5 Developer Experience

How easy is to for a developer to generate their own services for the software – if at all? Untested. 5.1 Documentation for developers Is it available in multiple formats? Does it support keyword searches? Is it comprehensive? Is it accurate? Does it provide a sufficient number of examples/code samples? Does it provide a quick start guide? 5.2 Languages and Tool Support What tooling is available to support development with this environment? Does the tooling support interaction ‘out of the box’ or does it need to be extended with additional handlers etc.?

6 Technical

Any software product will build upon a set of established technologies that may have established industrial support. The stability of the proposed solution needs to be examined with a view to deployment. 6.1 Architecture Is the software based around a service oriented architecture (i.e. is there a discovery of a well defined & specified service interface that other systems can interact with)? 6.2 Standards & Specifications What standards & specifications have been used to build this product?
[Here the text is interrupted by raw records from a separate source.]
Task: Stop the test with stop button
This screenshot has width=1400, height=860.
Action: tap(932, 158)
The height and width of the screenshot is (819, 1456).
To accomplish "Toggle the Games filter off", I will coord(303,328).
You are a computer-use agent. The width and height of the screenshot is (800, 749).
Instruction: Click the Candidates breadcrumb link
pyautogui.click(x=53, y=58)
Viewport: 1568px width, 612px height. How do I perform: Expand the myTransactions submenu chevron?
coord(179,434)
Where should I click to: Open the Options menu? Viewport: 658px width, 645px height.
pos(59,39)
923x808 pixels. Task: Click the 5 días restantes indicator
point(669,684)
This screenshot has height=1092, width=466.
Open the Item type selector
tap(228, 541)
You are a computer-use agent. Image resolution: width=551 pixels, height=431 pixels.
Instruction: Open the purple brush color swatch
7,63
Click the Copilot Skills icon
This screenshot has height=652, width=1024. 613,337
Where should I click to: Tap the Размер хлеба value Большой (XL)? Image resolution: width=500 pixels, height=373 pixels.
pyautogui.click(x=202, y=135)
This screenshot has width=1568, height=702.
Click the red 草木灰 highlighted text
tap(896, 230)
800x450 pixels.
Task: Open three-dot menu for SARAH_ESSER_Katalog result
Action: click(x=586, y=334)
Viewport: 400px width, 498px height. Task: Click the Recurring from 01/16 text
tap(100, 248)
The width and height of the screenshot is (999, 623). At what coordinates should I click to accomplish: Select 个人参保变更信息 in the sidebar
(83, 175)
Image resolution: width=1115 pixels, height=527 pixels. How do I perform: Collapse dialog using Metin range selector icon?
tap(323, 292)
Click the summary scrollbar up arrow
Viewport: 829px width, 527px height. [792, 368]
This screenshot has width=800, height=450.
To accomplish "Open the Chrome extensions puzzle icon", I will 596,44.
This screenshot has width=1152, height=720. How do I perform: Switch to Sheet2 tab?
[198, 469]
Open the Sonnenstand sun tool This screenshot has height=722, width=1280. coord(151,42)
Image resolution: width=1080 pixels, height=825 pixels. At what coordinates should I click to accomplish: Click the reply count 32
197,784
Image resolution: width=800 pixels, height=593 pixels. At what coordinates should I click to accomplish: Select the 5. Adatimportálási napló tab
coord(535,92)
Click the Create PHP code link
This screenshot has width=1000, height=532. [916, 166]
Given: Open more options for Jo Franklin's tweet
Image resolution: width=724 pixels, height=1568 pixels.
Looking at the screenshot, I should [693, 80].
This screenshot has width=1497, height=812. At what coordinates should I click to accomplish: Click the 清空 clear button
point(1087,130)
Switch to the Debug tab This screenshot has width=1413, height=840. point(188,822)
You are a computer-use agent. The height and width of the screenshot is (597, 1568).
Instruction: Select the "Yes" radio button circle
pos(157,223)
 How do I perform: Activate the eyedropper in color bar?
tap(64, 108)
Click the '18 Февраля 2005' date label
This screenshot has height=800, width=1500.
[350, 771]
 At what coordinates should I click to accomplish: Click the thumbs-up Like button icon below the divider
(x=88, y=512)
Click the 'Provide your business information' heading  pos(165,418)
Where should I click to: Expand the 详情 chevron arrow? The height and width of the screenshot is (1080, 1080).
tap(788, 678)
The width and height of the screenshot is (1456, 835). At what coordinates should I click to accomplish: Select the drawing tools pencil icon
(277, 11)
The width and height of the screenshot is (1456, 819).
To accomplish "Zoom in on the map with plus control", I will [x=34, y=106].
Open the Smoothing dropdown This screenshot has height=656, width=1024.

Which does it implement? Does it extend or otherwise modify existing standards? If so, does it do so in a way that is compatible with other implementations of those standards? Will it interoperate with other solutions? Will it interoperate with the principal solutions currently deployed within the UK e-Science community (e.g. the NGS)? 6.3 Security What security technologies and standards are used? Which security models are supported? Does the design of the system follow security best practice guidelines (privilege separation, principle of least privilege, principle of least surprise, etc.)? Has anyone carried out a security audit of the system? Have there been reports of security breaches in deployments of the system ‘in the wild’? How scalable are the system’s authentication and authorisation frameworks? What is the auditing framework of the system? Can the auditing framework be extended or customised? Can audit data be stored remotely? Is the default installation a secure one? 6.4 Industrial Support The number and the size of the pre-existing industrial partners leads to the interpretation that these products cab use large scale hosting environments.

7 Conclusions

Hadoop is widely used in both industry and Academia and may well be a solution for a single distributed file system for usage. BeStMan may also be a useful SRM interface if OSG software interoperability and licence issues can be resolved. It is a solution with less support and usage within EGEE, and so there may well be alternatives which are more desirable to use.